Sisko confronting the possiblity of his own prejudice towards Ferengi with Jake in the holographic recreation of a baseball park in The 34th Rule. A conversation might seem like a strange choice for a favorite scene, yet this is the one that comes to mind every time the question is asked. The scene was just written with such poise and insight, you felt elated just watching what is simultaneously a calm back-and-forth between father and son, and an engagement with deep, abiding issues.
Wow. Trent, you leave me thunderstruck. I never expected anybody to mention this scene. Thank you so much for the kind words.
For whatever it's worth, I really loved penning this scene. It might interest you to know that, in my outline for the novel, I described the action this way.
Later, Sisko considers Quark’s arguments [about Sisko being prejudiced against Ferengi]. He talks with Jake in an attempt to understand why Quark feels as he does. Jake sees the Ferengi’s point, citing Sisko’s attitude toward Nog, which has been positive only in a grudging way. But Jake does not feel his father is a racist, only that he is so grounded in his own belief systems that he has difficulty crediting those of the Ferengi, whose profit-motivated views hark back to some very troubled times on Earth. All of this gives Sisko something to think about.

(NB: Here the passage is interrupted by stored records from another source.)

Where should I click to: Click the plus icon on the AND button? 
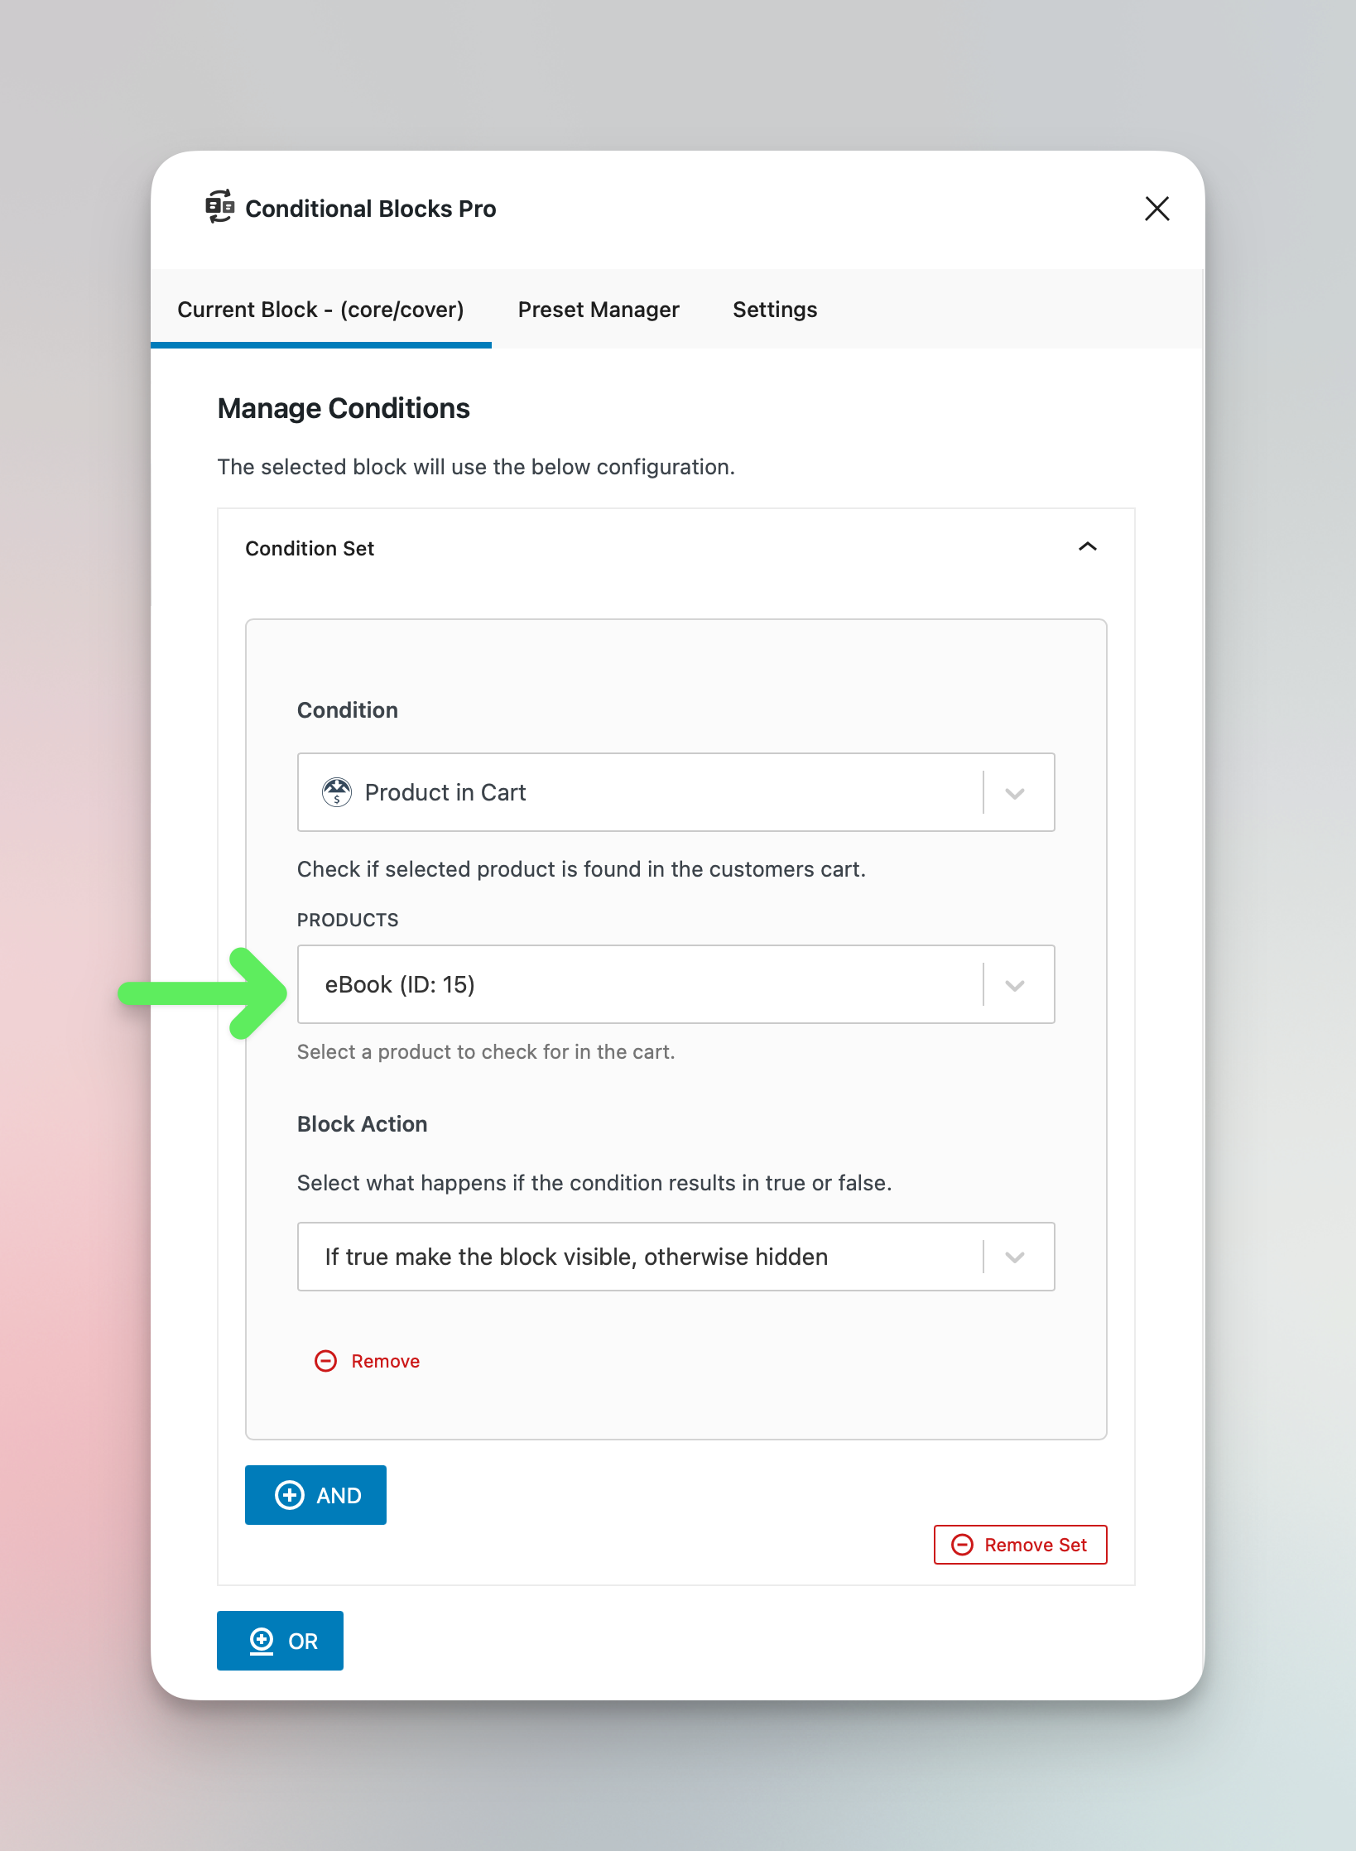point(288,1494)
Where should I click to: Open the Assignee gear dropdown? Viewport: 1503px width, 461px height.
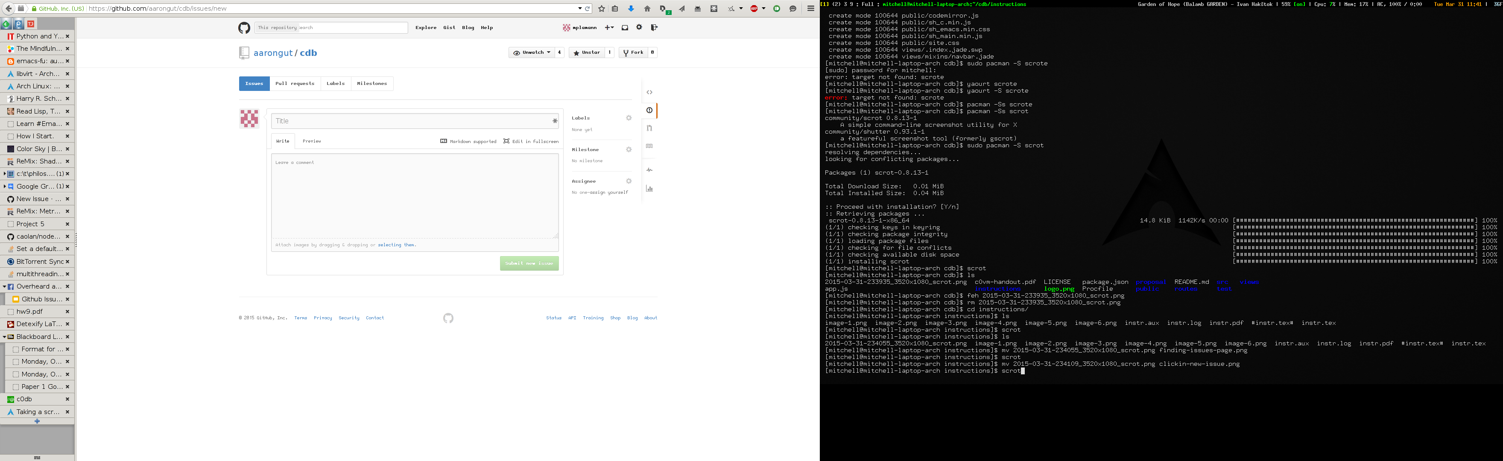[628, 181]
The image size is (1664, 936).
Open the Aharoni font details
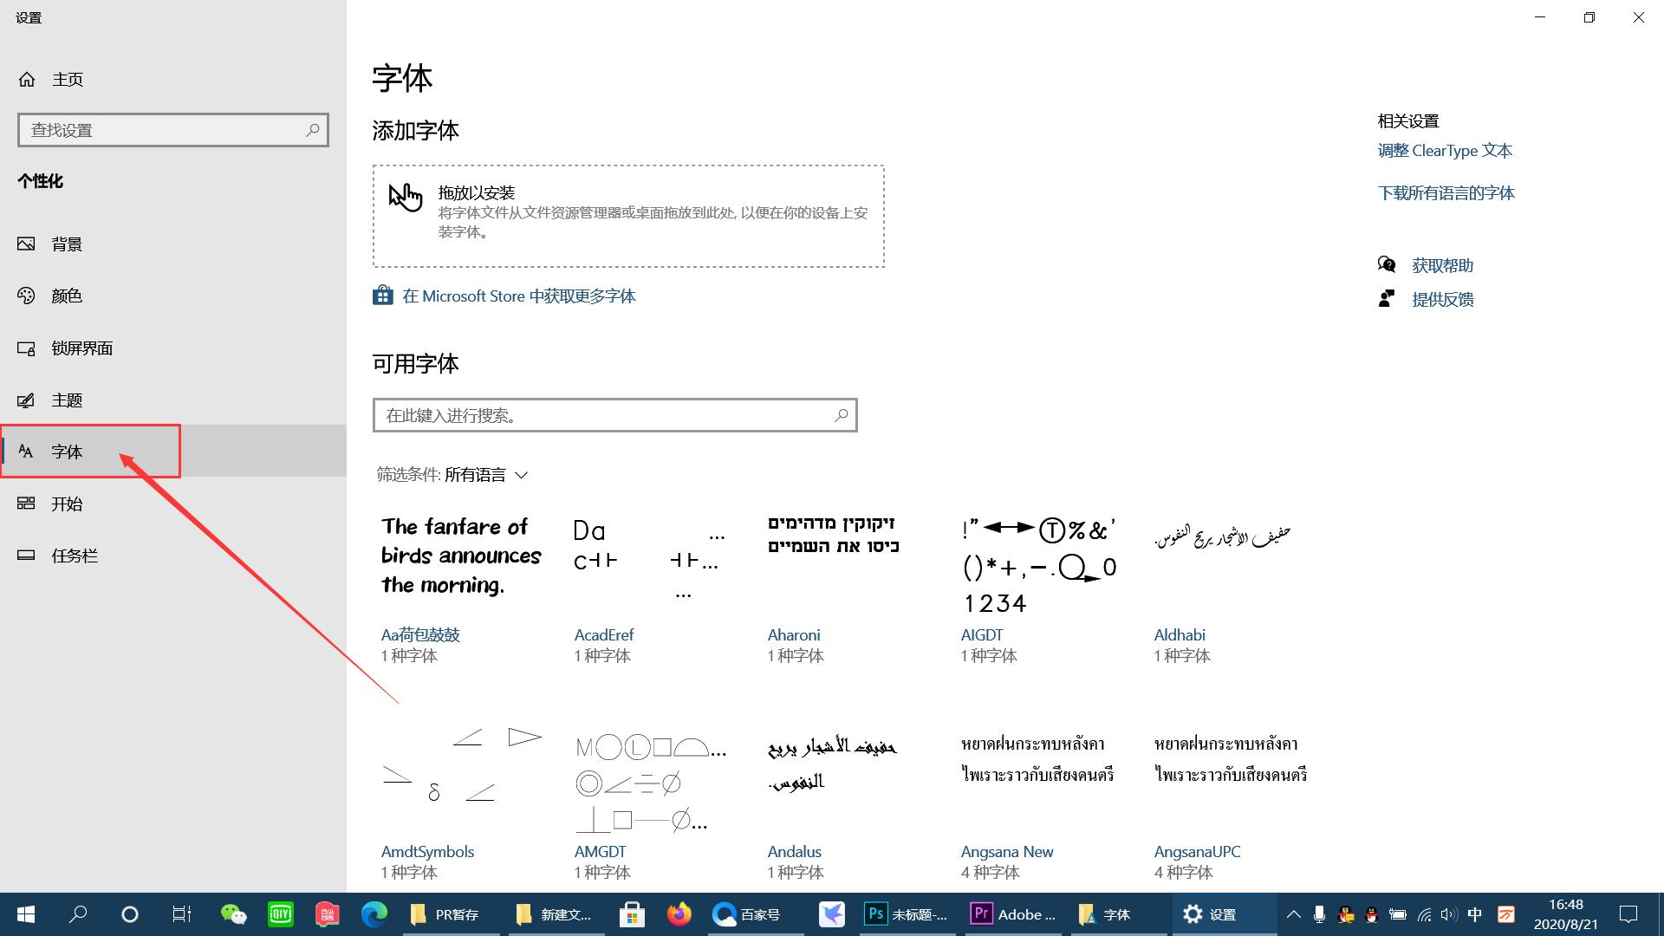pos(794,634)
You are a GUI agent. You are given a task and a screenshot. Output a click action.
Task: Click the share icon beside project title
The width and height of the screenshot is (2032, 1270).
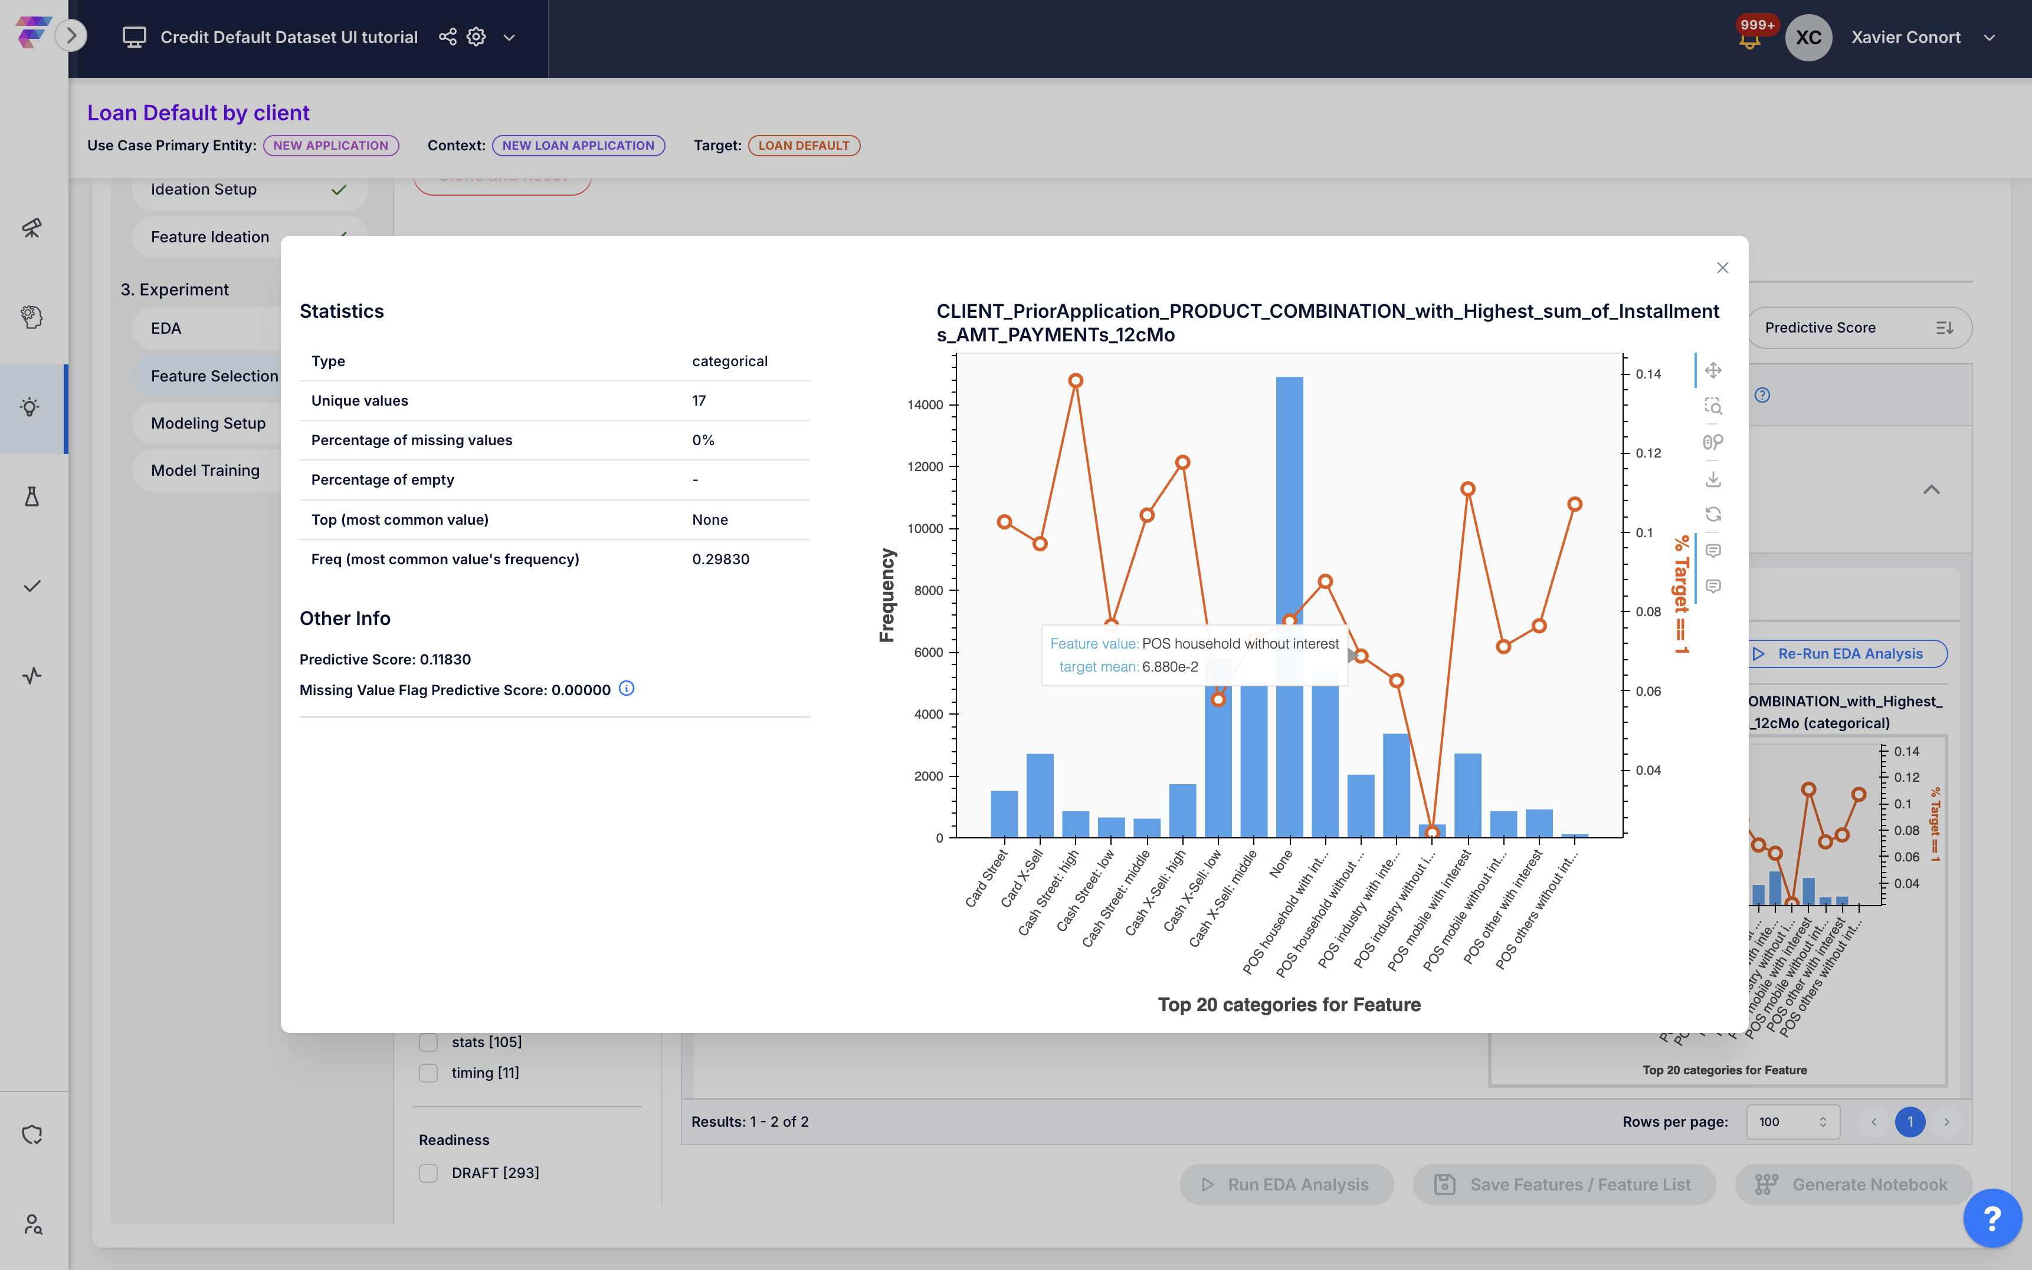[447, 37]
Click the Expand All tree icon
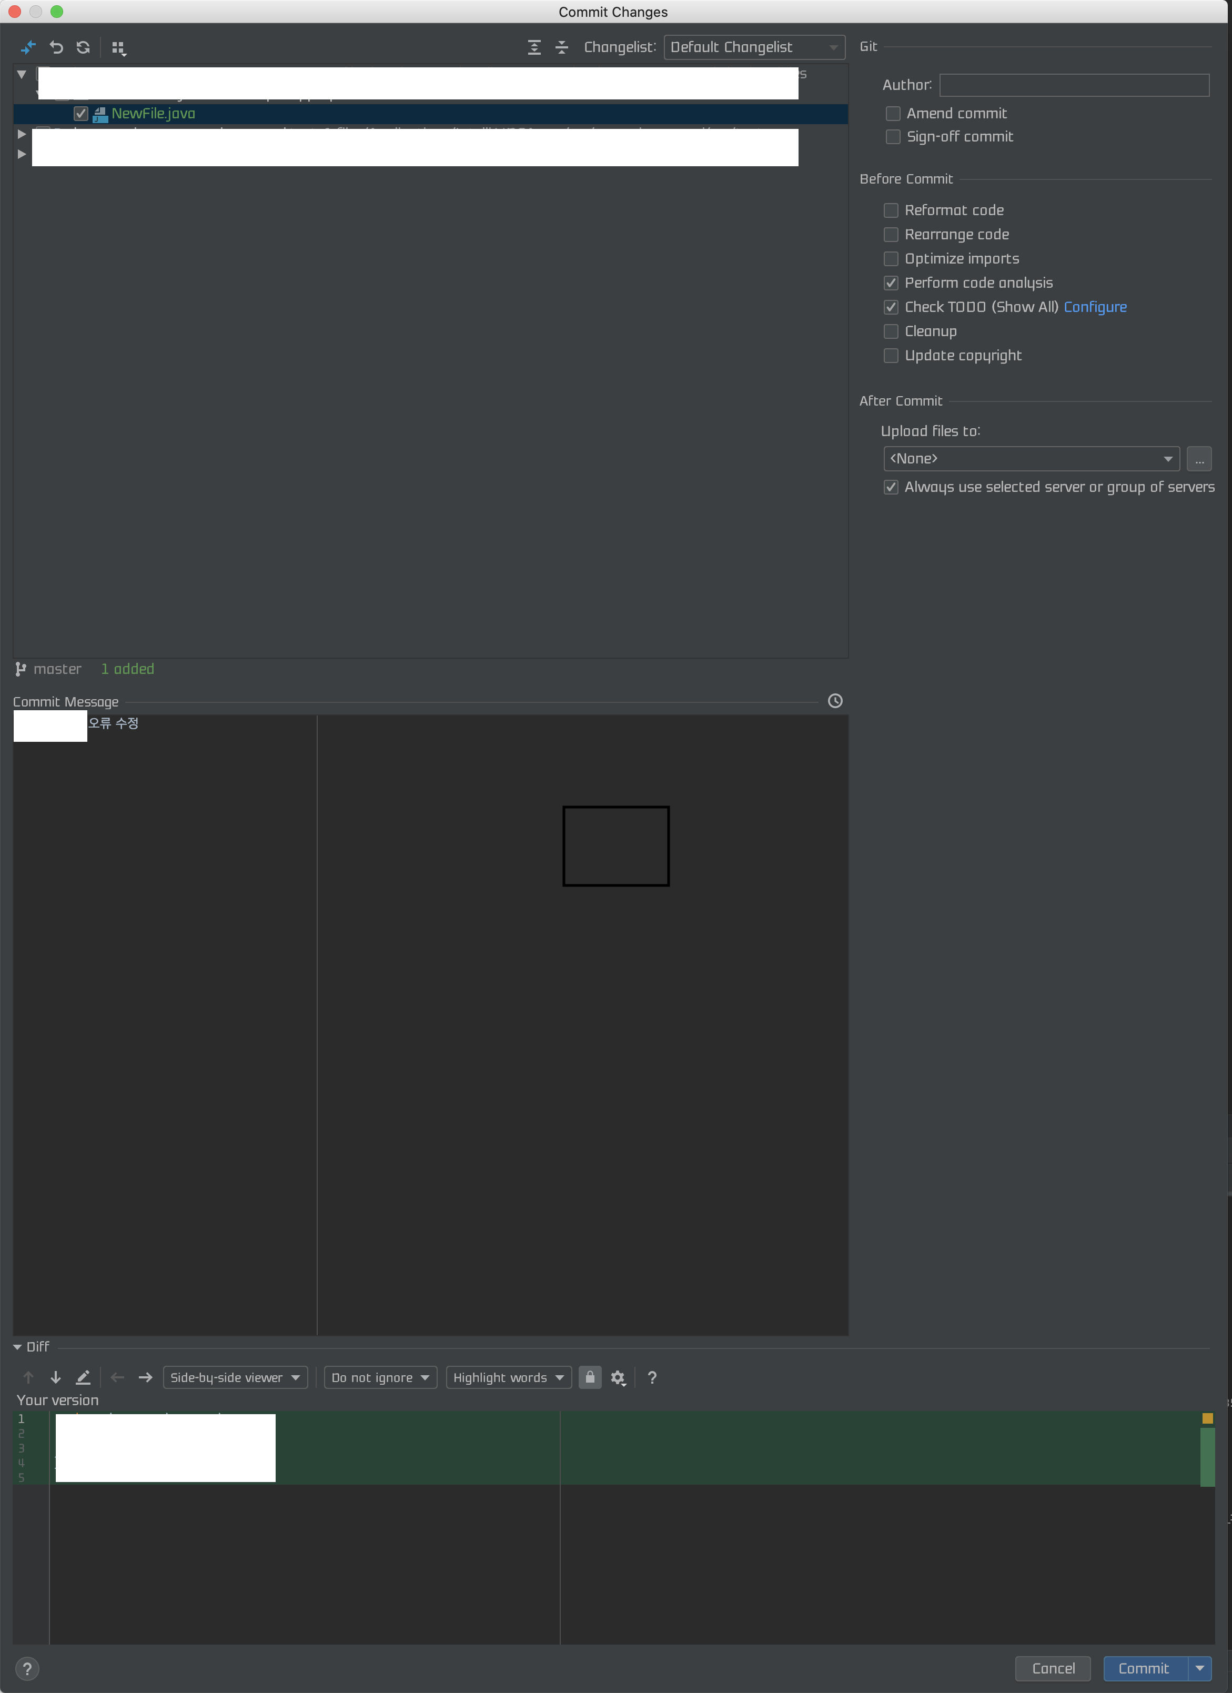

As you can see, I specified nothing about the setting; I knew only the broad strokes of the character arc involving Sisko. When I actually reached that point during my writing of the novel, I hadn't thought much about just how I would achieve what I needed to with this conversation. Almost as though from nowhere, I typed: "Jackie Robinson swung at the first pitch." Setting the scene in Ebbets Field, with a game in which Jackie Robinson appeared, felt right.
I worked hard on that scene--I typically sweat every word I write, but I find it easier, as a matter of course, to cobble my way through action sequences. For me, it takes a greater effort to keep the reader involved in the minor character advancements. Something like this--which as you noted, Trent, amounts to no more than a simple conversation--requires of me an intensity of focus in order to keep the reader with the characters.
I also recall researching Ebbets Field itself, and the baseball players of the era--about which, as a serious baseball fan, I already knew a great deal. But I wanted to get the detail exactly right, and so I hit the books. One thing I remember doing is naming just two real-life players: the heroic Jackie Robinson, and another man who was ultimately revealed in Roger Kahn's wonderful
The Boys of Summer to be a racist who worked to undermine Robinson's tenure in the big leagues.
One thing that has always bothered me about the published version of
The 34th Rule is a typographical error in that very scene. In Ebbets Field, a small sign famously adorned a section of the right-field wall. Sponsored by local tailor Abe Stark, it read, "Hit Sign, Win Suit." Somehow, at some stage of the editing process, this got transformed into, "Hit Wall, Win Suit." And when that made it to the galleys, it got incorrectly typeset as "Hit Ball, Win Suit." I corrected this at that stage, but my correction never made it into the published work. And yes, this still drives me crazy. I mean, it's not as though hitting a baseball in a ballpark is an
unusual event.
Anyway, Trent, thanks so much for mentioning this scene in this context. I am always gratified to learn that my writing has worked for a reader.